A few Wednesdays ago found me scootering over the Caelian Hill. It is winter, which in the world of the guide means a quieter period, perfect for taking stock, catching up on exhibitions, and not haring between appointments without a moment to spare. So it was that I decided to stop at Santo Stefano Rotondo, a timeless and evocative church on top of the timeless and evocative Caelian. Just a stone’s throw from the chaotic hub of hawkers and tour buses and the simply interminable metro works in the valley of the Colosseum below, much of the Celio appears much as it must have done to a medieval pilgrim. This proximity to the prosaic somehow renders its otherness even more “other”.

The Caelian Hill seen from the Palatine. Jan 2019.

The church dates to the second half of the fifth century and is a splendid example of early Christian architecture. Built during the death throes of the Roman Empire, perhaps during the reign of Pope Simplicius (468-483), the centrally-planned structure recalls both Roman mausolea (Cecilia Metella, Augustus, Hadrian, Constantina), and the martyria of the Constantian era (the church of the Holy Sepulchre at Jerusalem, the long lost Church of the Holy Apostles at Constantinople). 

The interior of Santo Stefano Rotondo

It heralds the birth of a papal building programme, under the direct control of the Bishop of Rome and no longer entirely reliant on the financing and building of churches by wealthy congregations (a matter of decades earlier, the nearby (and vast) Basilica of Sts John and Paul had been sponsored by the senator Pammachius).

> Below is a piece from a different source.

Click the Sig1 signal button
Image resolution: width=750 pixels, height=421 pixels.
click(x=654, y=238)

The crumbling of Imperial Rome, which no more fell in a day than it was built in one, was characterised in architectural terms by a sort of auto-cannibalism: the city of the popes began devouring the city of the emperors. My tutor at university, Dr James Lawson, memorably described it as “scavenger architecture”. The columns at Santo Stefano Rotondo are in great part examples of this scavenging. 

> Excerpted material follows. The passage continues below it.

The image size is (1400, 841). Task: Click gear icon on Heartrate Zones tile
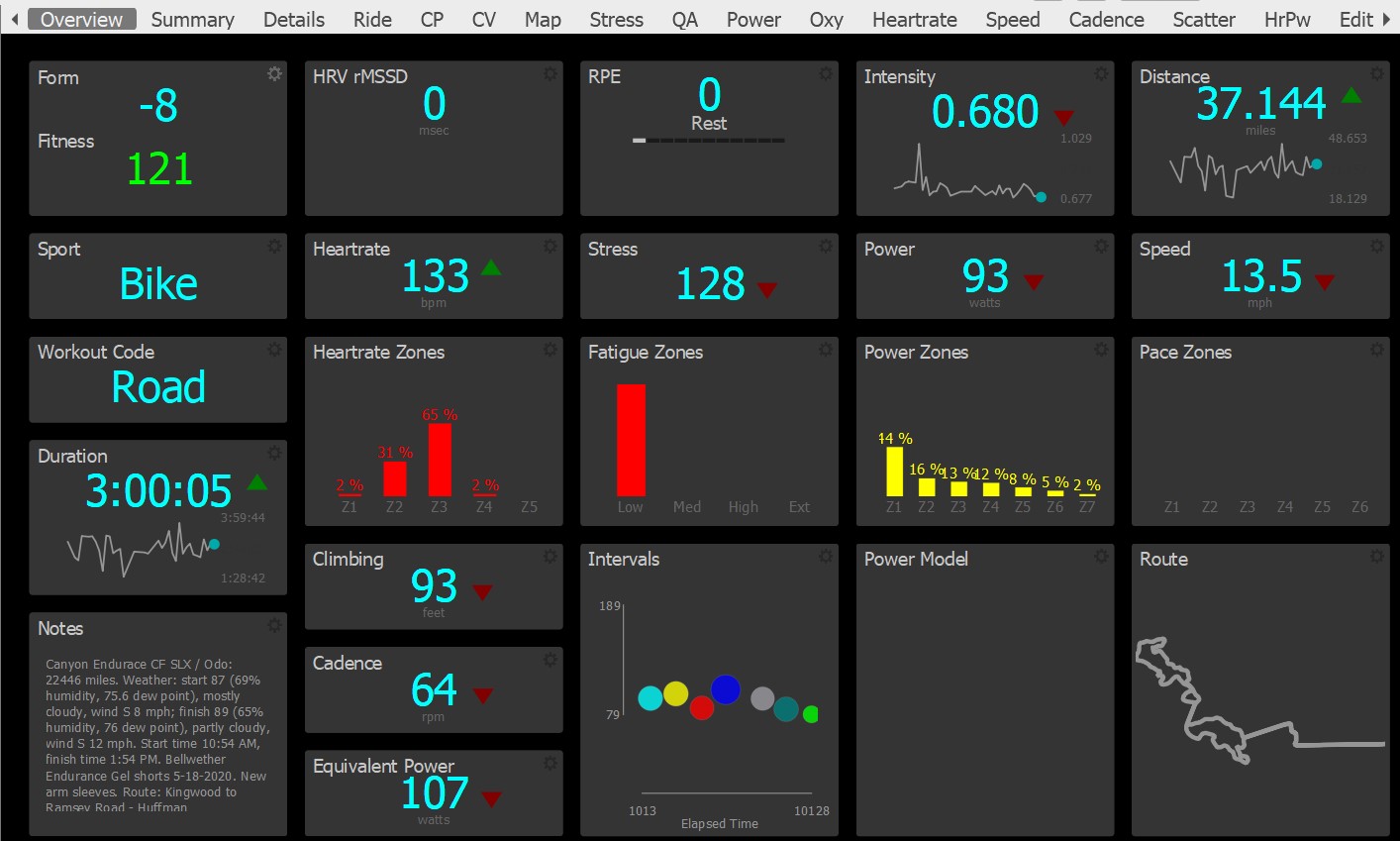coord(550,350)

The base of a very large repurposed granite column

In the central circular space, two vast columns date to a twelfth century restoration of the church, by then ravaged by time, earthquakes, and Robert Guiscard. They support three trasversal arches constructed for Innocent II (1130-43) to support a new roof. Made of Egyptian granite, they are bewilderingly vast. As I stood in front of one of them, gazing at its base in the cold and silent church on a Wednesday afternoon in the first quarter of the twenty-first century, there was something overwhelming about the neatness with which it slotted into the choir enclosure; something about the journey it had made from the quarries of Aswan, up the Nile, across the Mediterranean (without sinking!). These columns once stood in a grand court of law (or palace, or temple) where they advertised the realisation of the “empire without end” promised by the Jupiter of Virgil’s imagination. They survived invasions and earthquakes, before being moved here (how many squashed people?) and being so elegantly slotted into the choir enclosure. 

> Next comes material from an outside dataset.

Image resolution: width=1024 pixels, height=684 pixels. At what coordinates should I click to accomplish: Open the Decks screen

The same, very large, column

For a moment I was quite out of time, an astonishing and moving sensation. I stared and stared at that enormous piece of stone, all alone in the gloomily cavernous building. I felt the prick of tears and, blinking, returned to a Wednesday morning in the beginning of 2019. I took a couple of photographs (for after the passing of the Stendhal Syndrome comes the need to say something pithy on Twitter, or perhaps write a blog post) and walked out into the pretty colonnade to see a small Fiat full of nuns drive erratically into the driveway.

Driveway of Santo Stefano Rotondo, without nuns in a Fiat.

This really happened, because Rome is sometimes just too Rome. Her scenes are orchestrated by an invisible director, and dramatic bathos is found on every corner. Fellini didn’t make it up. Another time I’ll tell you about the hearse blocked in a tight cobbled street by a dust-truck outside a bakery. A coffin in a shiny Jaguar, dustmen, and people eating pizza rossa offering helpful suggestions. That happened on the same day.